Quoted text -
Earlier this year, Shortcut launched new integrations for both Bitbucket and GitLab. These integrations work similarly to our existing GitHub integration, allowing you to attach commits and branches with Stories within Shortcut, and transition those Stories between workflow states based on state changes of your merge/pull requests (see our Help Center for details). These integrations are powered by webhook events sent to us from Bitbucket/GitHub/GitLab on your behalf.
In this post, we’re going to take a look at the design of the subsystem that powers these integrations, and which will also serve as the basis for the next version of our GitHub integration (currently in development).
We'll cover some of the requirements that we considered when designing the subsystem that receives and processes the webhook events mentioned before, an overview of what we built, and some of the lessons that we learned in the process.
When designing this subsystem, we had a few non-functional requirements that we wanted to meet:
With our initial GitHub integration implementation, we handled all of the webhooks during a request cycle within our API server instance. There were a couple of notable issues with this approach:
We wanted to address these issues as part of the design of this new subsystem, so decided to decouple the receipt of the event from the processing of the event, with a mechanism to bring retries sufficiently under our control.
At a service level, this new design has this structure:
This service is relatively simple - it receives the webhook payload from the provider, writes it to an Amazon S3 bucket, then emits a message to an Amazon Simple Queue Service queue with some metadata about the payload, including the path to the S3 object that contains the payload itself.

Exercise tasks -
#1 In the webhook post, reproduce everything from "When designing this" down to "the payload itself.".
#2 List every code hosting provider that the webhook post says sends webhook events to Shortcut.
#3 Answer these questions from the webhook post, one answer per line:
(a) Where did the initial GitHub integration handle all of the webhooks?
(b) Where does the new service write the webhook payload it receives?
(c) What will serve as the basis for the next version of the GitHub integration?

Supplied information -
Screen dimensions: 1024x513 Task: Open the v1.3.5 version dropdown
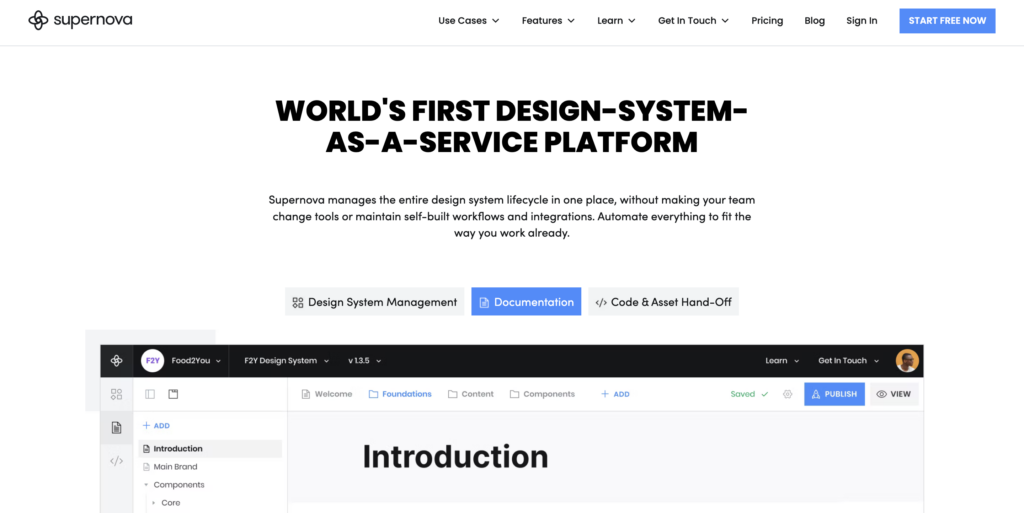pyautogui.click(x=364, y=361)
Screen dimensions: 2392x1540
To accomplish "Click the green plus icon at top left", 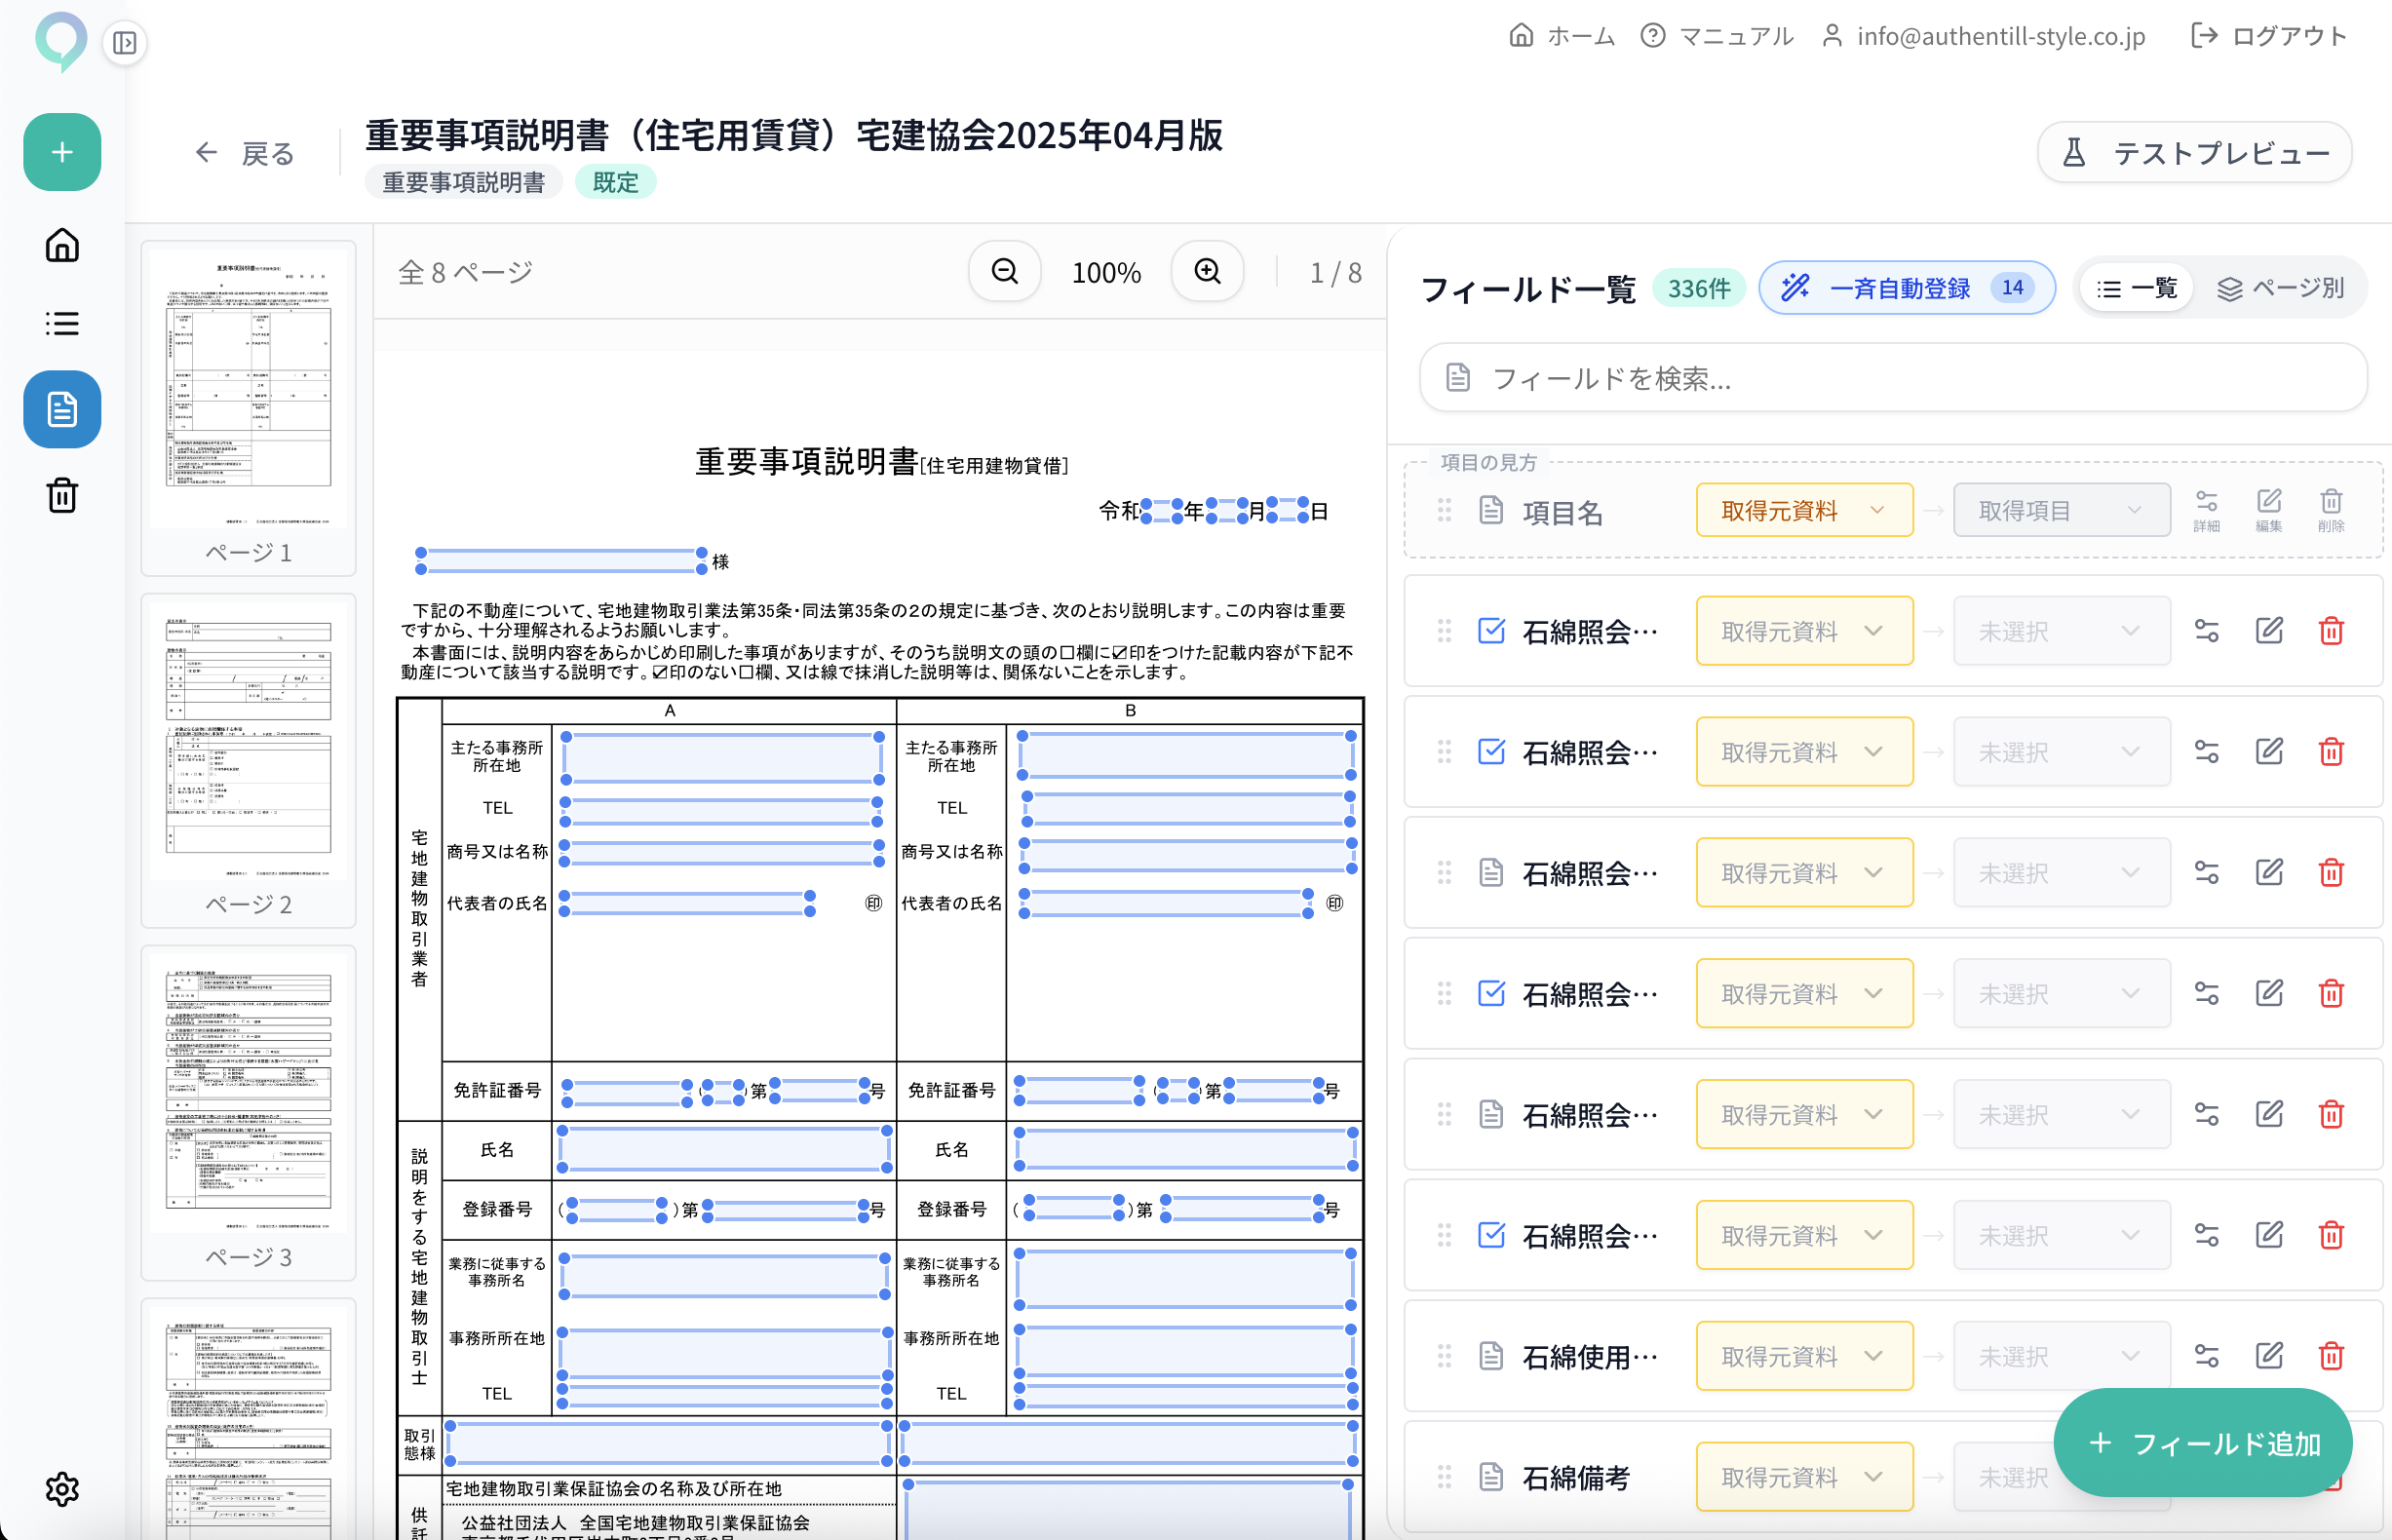I will click(x=62, y=152).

Per-task answers -
#1
When designing this subsystem, we had a few non-functional requirements that we wanted to meet:
With our initial GitHub integration implementation, we handled all of the webhooks during a request cycle within our API server instance. There were a couple of notable issues with this approach:
We wanted to address these issues as part of the design of this new subsystem, so decided to decouple the receipt of the event from the processing of the event, with a mechanism to bring retries sufficiently under our control.
At a service level, this new design has this structure:
This service is relatively simple - it receives the webhook payload from the provider, writes it to an Amazon S3 bucket, then emits a message to an Amazon Simple Queue Service queue with some metadata about the payload, including the path to the S3 object that contains the payload itself.

#2 Bitbucket, GitHub, GitLab

#3
(a) During a request cycle within the API server instance.
(b) To an Amazon S3 bucket.
(c) The subsystem that powers the new Bitbucket and GitLab integrations.